Die Tatsache, dass Aristoteles Frauen für physisch wenig entwickelte Geschöpfe ohne analytisches Denken hielt, gibt der Geschichte Würze. Nach Aristoteles war die Frau von Natur aus dem Mann unterworfen. Phyllis Geschichte dreht dieses Machtverhältnis sowohl im direkten als auch übertragenen Sinn um. Das Reiten bedeutet Macht und Herrschen, auf Französisch bezeichnet chevalier bzw. Ritter einen Pferdemann, einen Reiter.
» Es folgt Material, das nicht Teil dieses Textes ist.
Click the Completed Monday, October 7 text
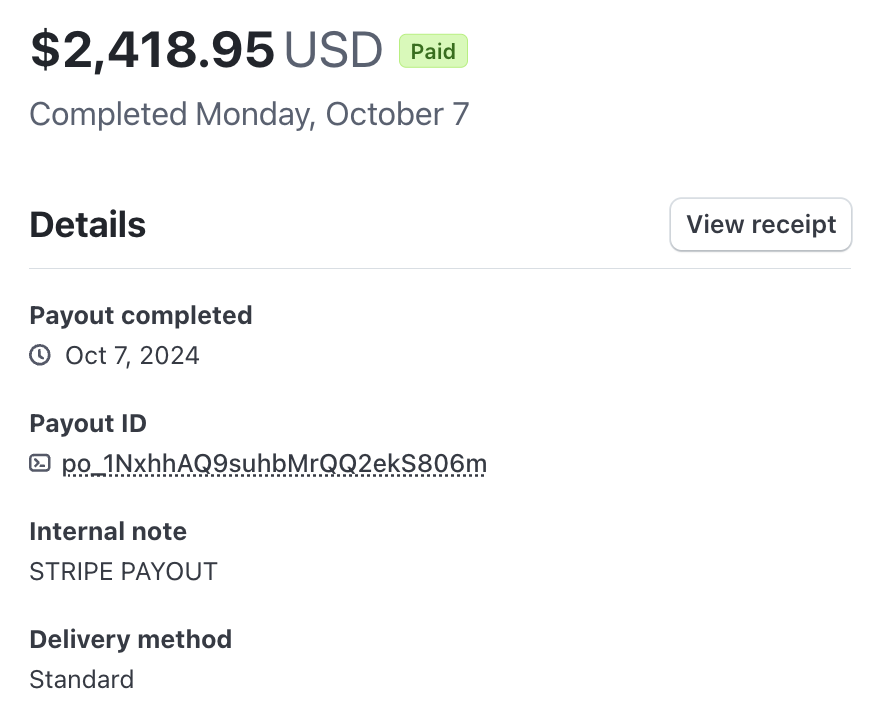Viewport: 878px width, 710px height. pyautogui.click(x=249, y=115)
Der athletische Ritter mit Schwert und Speer auf dem Pferd ist aber auch die Allegorie der männlichen körperlichen, darunter sexuellen Befähigung – der Mann als Herrscher und führende Seite. Außer den umgekehrten Geschlechterrollen macht die Geschichte auch die Unterwerfung des grauköpfigen Gelehrten sowie die für sein Alter unpassende erotische Leidenschaft eines jungen Mannes lächerlich. So ist es auch kein Wunder, dass die Abbildungen der Geschichte von Aristoteles und Phyllis zahlreich auf Schmuckkästchen aus Elfenbein der adligen Damen zu finden sind, welche das Geheimnis deren Besitzerinnen darüber verbargen, in wessen Hand die Macht eigentlich ist und wie man Männer unterwirft.
Aristoteles und Phyllis (wie auch Simson mit dem Löwen) werden auch an Wassergefäßen niederländischer Herkunft aus dem 14. Jh. dargestellt. (Wassergefäß von Brüssel)
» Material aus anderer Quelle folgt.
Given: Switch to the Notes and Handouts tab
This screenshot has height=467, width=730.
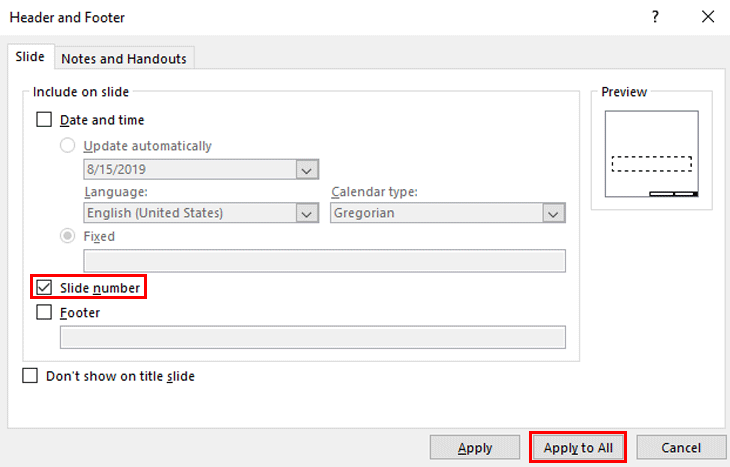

In Rathäusern warnten die Abbildungen von Aristoteles und Phyllis (z.B. der Bildteppich im Regensburger Rathaus) natürlich Ratsherren, die Herrscher der Stadt vor Verliebtheit und deren Folgen, vor welchen sogar die ältesten, würdigsten und klügsten nicht geschützt sind.
Außer Aristoteles war der römische Poet Vergil aus der Antike ein beliebtes Beispiel, der nach der Legende in einen Turm zu einer schönen Frau gehen wollte und dafür den Korb bestieg, um hochgezogen zu werden. Die Schöne ließ ihn aber im Korb hängen. Eine diese Szene darstellende Schnitzerei ist in Tallinn an einer Chorbank in der Kirche des Heiligen Geistes erhalten geblieben, die im Mittelalter die Ratskapelle war und wo regelmäßig Ratsversammlungen durchgeführt wurden.